Il pleut. Après le grand stress hydrique de l’été, il pleut.
Les plantes n’ont pas crié pendant les dix semaines où à l’ombre il faisait 38°. Le figuier a perdu ses feuilles et ses fruits en silence. Le chèvrefeuille qui résistait tous les étés sans arrosage, a desséché les deux tiers de ses feuilles, devenues beige-clair et tombant peu à peu sur le sol. Le chèvrefeuille s’est tu sous les 45° pendant dix semaines alors qu’il se mourait, et rien ne dit que les dernières feuilles vivantes vont survivre. On a fait semblant de croire à un capricorne colonisant le tronc étroit, on a quand même fini par arroser, sachant que c’était peine et réserves d’eau perdues. Alors on a fait semblant de croire à l’immortalité du buisson, celui qui fleurit en janvier et bourdonne alors, encore, d’abeilles sauvages. On avait besoin de croire. Les plantes suffoquaient en silence. La nature ne crie pas quand elle meure.
Chaque matin, avant le feu de la journée, on s’asseyait au centre de la maison, toutes portes et fenêtres ouvertes. On écoutait. Rien. Ni cri végétal, ni cri animal. On guettait. À l’aurore autrefois, les chants d’oiseaux ébouriffés accueillaient le jour, lissant leurs plumes, sortant de la couvée, charmant leur partenaire, se pavanant et faisant une cour virtuose, mêlant piaillements pépiements trilles cascades et roucoulements. La symphonie de printemps du grand hêtre de Giono : disparue. Silence.
On a pensé au confinement, à la grande joie du retour animal, à l’odeur de l’oxygène revenue même à la campagne, à ce nid à hauteur de main au bord de la route, à ces quelques chants enregistrés sans bruit de fond, trille, discours du matin, célébration du soir, on a pensé à l’activité volatile revenue, un peu, un mois, deux mois, qui a repris ensuite le cours de sa disparition.
Une ou deux fois cependant dans l’été, à cette heure du matin, un jacassement de pie, une seule fois un pépiement : on a prié pour ce pépiement, on a prié pour que cet oiseau vive et se reproduise et chante, on a prié pour le souvenir des fracassements de piaillements s’abattant comme des pluies d’orage sur les platanes.
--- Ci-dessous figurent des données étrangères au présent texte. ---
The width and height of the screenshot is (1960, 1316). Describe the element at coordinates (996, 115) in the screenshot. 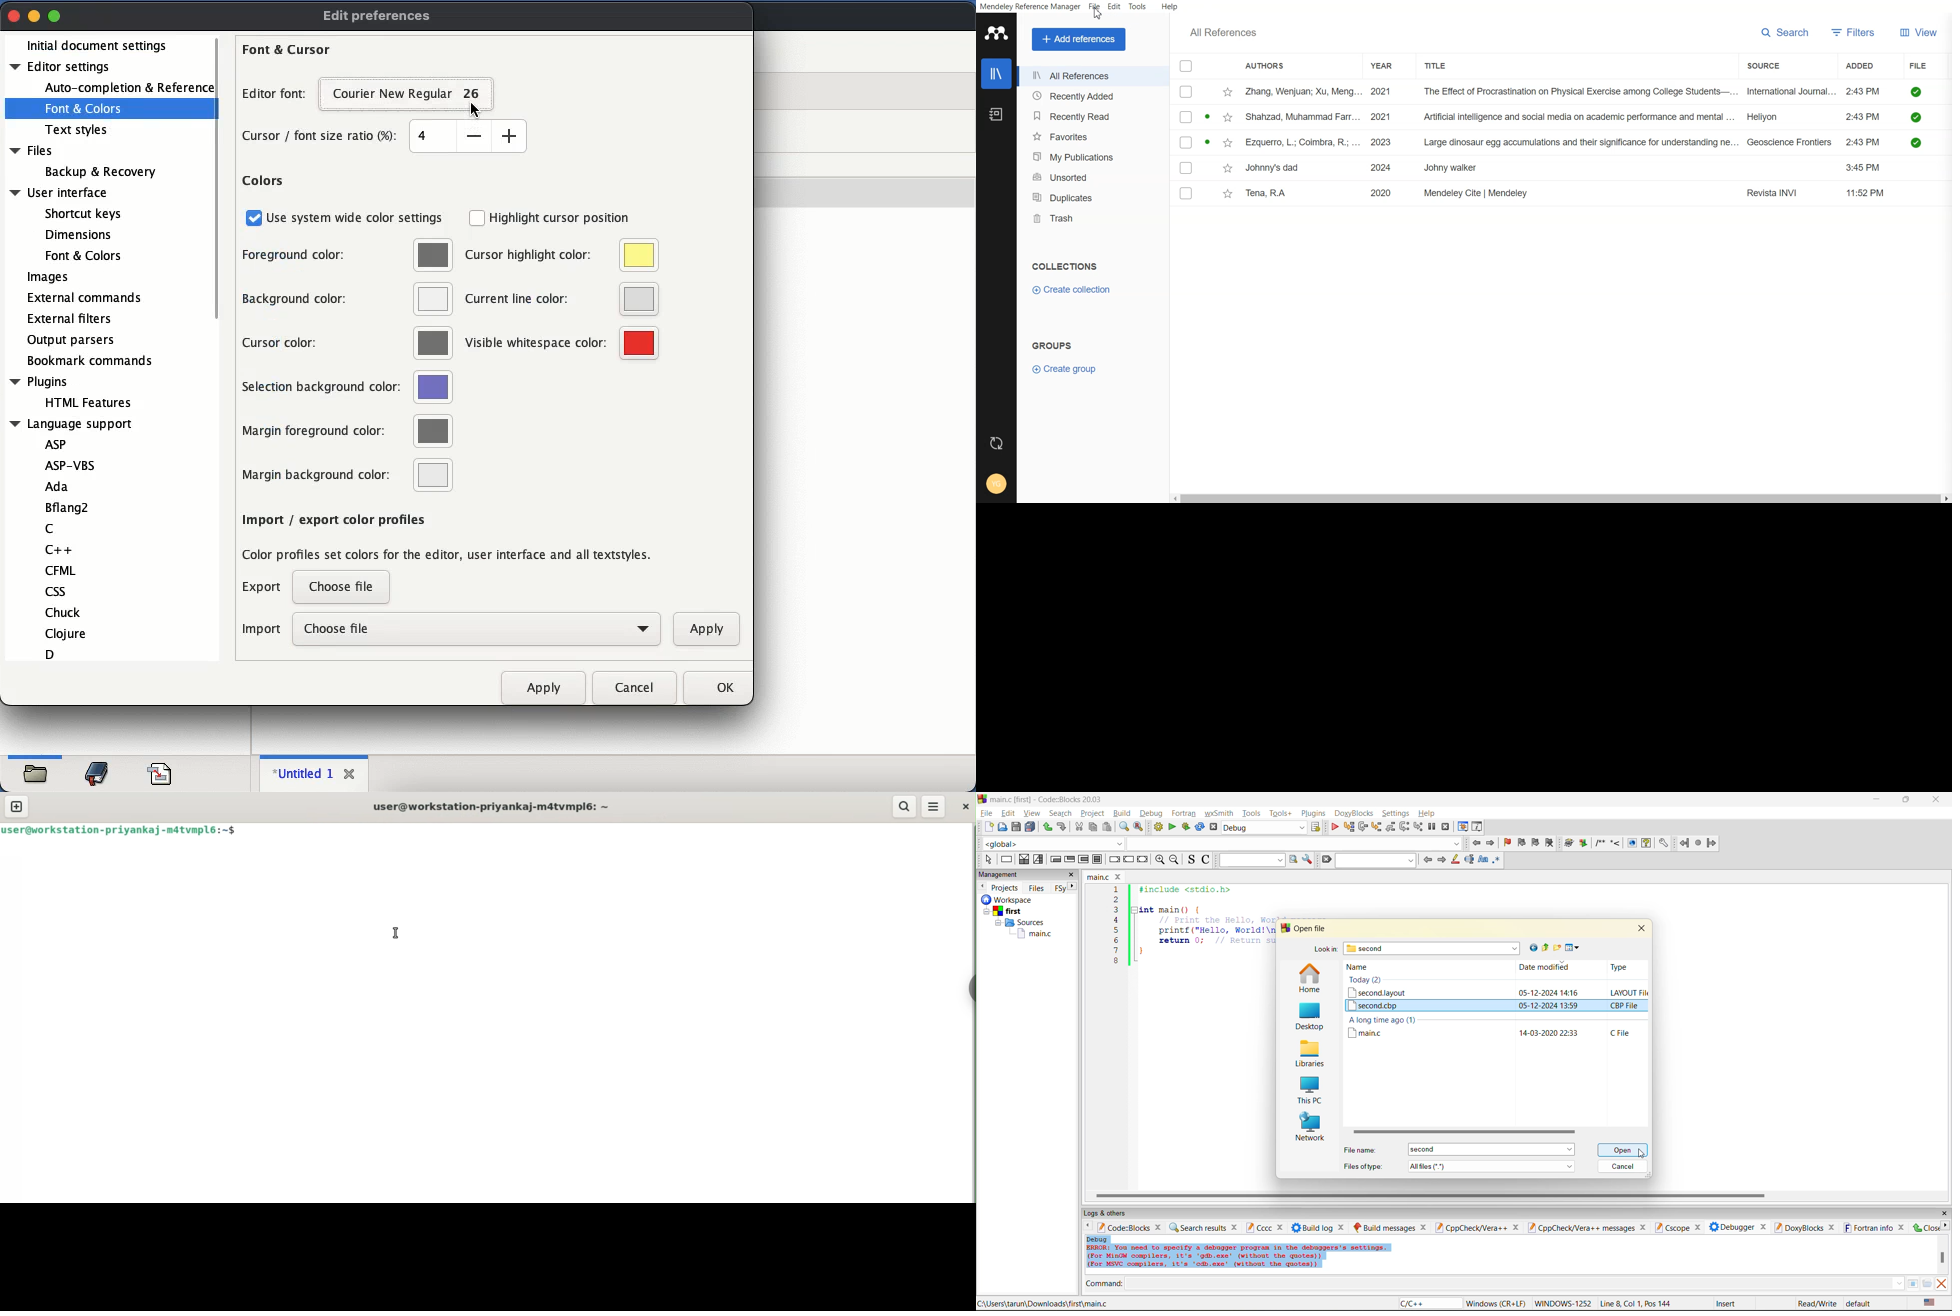

I see `Notebook` at that location.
Un piou unique, même pas piou-piou, ne comblant pas la colère et le désespoir pour ce grand silence de l’aube.
La nature meurt sans bruit et sans se plaindre, comme un pauvre.
Tout ça semble me raconter les raisons de mon propre déracinement récent de la région sud vers des régions plus tempérées
tout ça touche tellement à cœur, tout ça désespère à un point inimaginable
Et je te lis pleinement, te rejoins dans ce descriptif édifiant
« On a prié pour ce pépiement, on a prié pour que cet oiseau vive et se reproduise et chante, on a prié pour le souvenir des fracassements de piaillements s’abattant comme des pluies d’orage sur les platanes »…
Désormais je sors sous la pluie quand il pleut comme les amérindiens dans les vastes plaines assoiffées…
merci Valérie pour ces lignes magnifiques…
Merci Françoise pour ce partage profond et douloureux ( un partage qui n’est finalement pas si fréquent). Nous partageons donc la bénédiction de la pluie et la joie de l’écriture!